◆ TASK DESCRIPTION:
Continue the text below on the circuit breaker and fallback patterns, starting after its last sentence. The entries after that text are not part of this task.

**** PAGE EXTRACT ****

The circuit breaker pattern implies that you have a configurable threshold when calling another service. If such a call fails, according to the threshold, the circuit breaker will open, blocking further calls for a configurable amount of time. This is similar to a circuit breaker in an electrical plant, which will open in case of issues, preventing further damages.

This will allow the next calls to fail fast and avoid further calling to the downstream service (which may likely be already overloaded). The downstream system then has some time to recover (perhaps by manual intervention, with an automatic restart, or autoscaling). Here is an example where a circuit breaker is not implemented:

Figure 9.5 – Without a circuit breaker

Figure 9.5 – Without a circuit breaker

As we can see in the preceding diagram, without a circuit breaker, calls to a failed service (due to a crash or similar outages) keep going in timeout. This, in a chain of calls, can cause the whole application to fail. In the following example, we'll implement a circuit breaker:

Figure 9.6 – With a circuit breaker

Figure 9.6 – With a circuit breaker

Conversely, in an implementation using a circuit breaker, in the case of a service failing, the circuit breaker will immediately identify the outage and provide the responses to the service calling (Service A, in our case). The response sent can simply be an error code (such as HTTP 500) or something more complex, such as a default static response or a redirection to an alternative service.

In a MicroProfile, you can configure a circuit breaker as follows:

@CircuitBreaker(requestVolumeThreshold = 4, failureRatio =

  0.5, delay = 10000)

public MyPojo getMyPojo(String id){...

The annotation is configured in a way that, if you have a failure ratio of 50% over four requests (so two failures in four calls), the circuit breaker will stay open for 10 seconds, failing immediately on calls in such a time window (without directly calling the downstream instance). However, after 10 seconds, the next call will be attempted to the target system. If the call succeeds, CircuitBreaker will be back to closed, hence working as before. It's worth noticing that the circuit breaker pattern (as well as other patterns in this section) can be implemented at a service mesh level (especially, in a Kubernetes context). As we saw a couple of sections ago, the service mesh works at a network level in Pod-to-Pod communication and can then be configured to behave as a circuit breaker (and more).

Fallback

The fallback technique is a good way to implement a plan B against external services not working. This will allow for a graceful fallback if the service fails, such as a default value or calling an alternative service.

To implement this in a MicroProfile, you can simply use the following annotation:

@Fallback(fallbackMethod = "myfallbackmethod")

public MyPojo getMyPojo(String id){...

In this way, if you get an exception in your getMyPojo method, myfallbackmethod will be called. Such methods must, of course, have a compatible return value. The fallback method, as said, may be an alternative implementation for such default values or different external services.

**** DATASET EXCERPTS ****

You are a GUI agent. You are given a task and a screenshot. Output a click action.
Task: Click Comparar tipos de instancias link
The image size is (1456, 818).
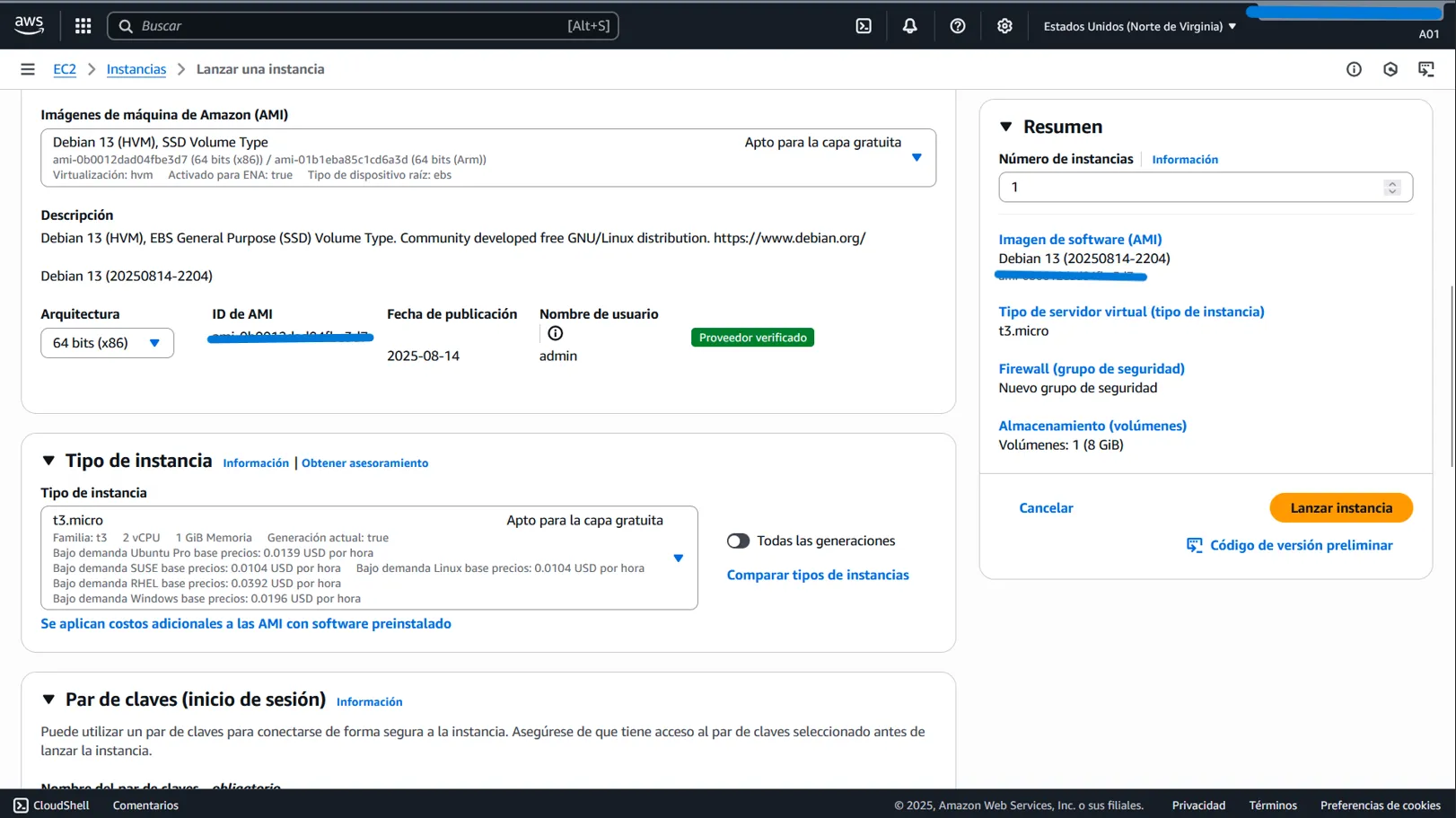click(x=817, y=575)
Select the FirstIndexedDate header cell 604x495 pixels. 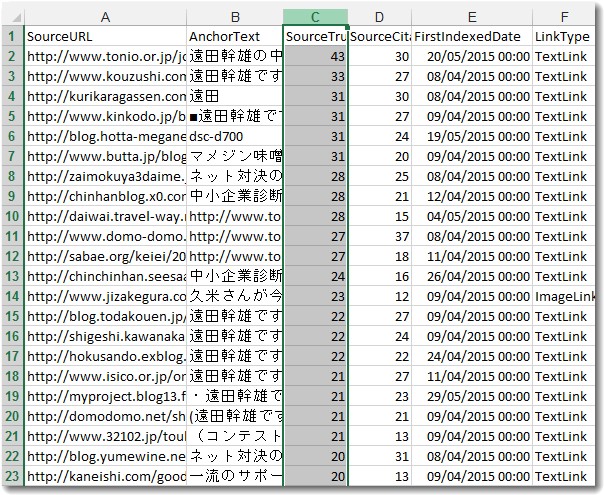[471, 37]
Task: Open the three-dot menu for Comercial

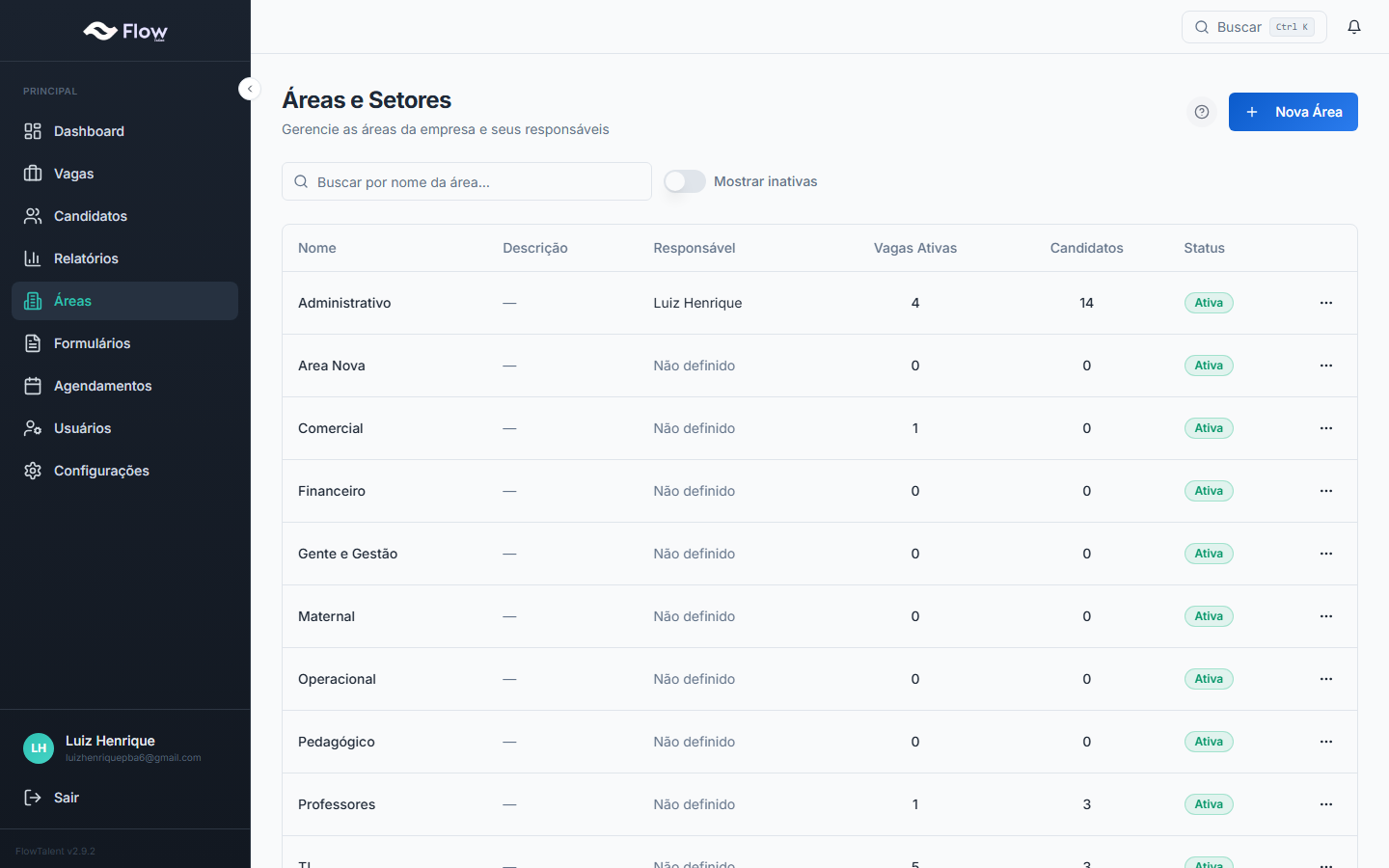Action: (1326, 428)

****

◆ RESPONSE BELOW:
Retries

Another powerful way to deal with non-working services is to retry. This may work well if the downstream service has intermittent failures, but it will answer correctly or fail in a reasonable amount of time.

In this scenario, you can decide that it's good enough to retry the call in the event of a failure. In a MicroProfile, you can do that using the following annotation:

@Retry(maxRetries = 3, delay = 2000)

public MyPojo getMyPojo(String id){...

As you can see, the maximum number of retries and the delay between each retry are configurable with the annotation. Of course, this kind of approach may lead to a high response time if the downstream system does not fail fast.

Timeout

Last but not least, the timeout technique will precisely address the problem that we have just seen. Needless to say, a timeout is about timeboxing a call, imposing a maximum amount of time for it to be completed before an exception is raised.

In a MicroProfile, you can simply annotate a method and be sure that the service call will succeed or fail within a configured amount of time:

@Timeout(300)

public MyPojo getMyPojo(String id){...

In such a configuration, the desired service will have to complete the execution within 300 ms or will fail with a timeout exception. In this way, you can have a predictable amount of time in your chain of services, even if your external service takes too much time to answer.

All the techniques discussed in this section aim to enhance the resiliency of cloud-native applications and address one very well-known problem of microservices (and, more generally, distributed applications), which is failure cascading. Another common issue in the cloud-native world concerns transactionality.

Transactionality

When working on a classical monolithic Java application, transactions are kind of a resolved issue. You can appropriately mark your code and the container you are running in (be it an application server or other frameworks) to take care of it. This means that all the things that you can expect from a transactional Atomicity, Consistency, Isolation, Durability (ACID)-compliant system are provided, such as rollbacks in the case of failures and recovery.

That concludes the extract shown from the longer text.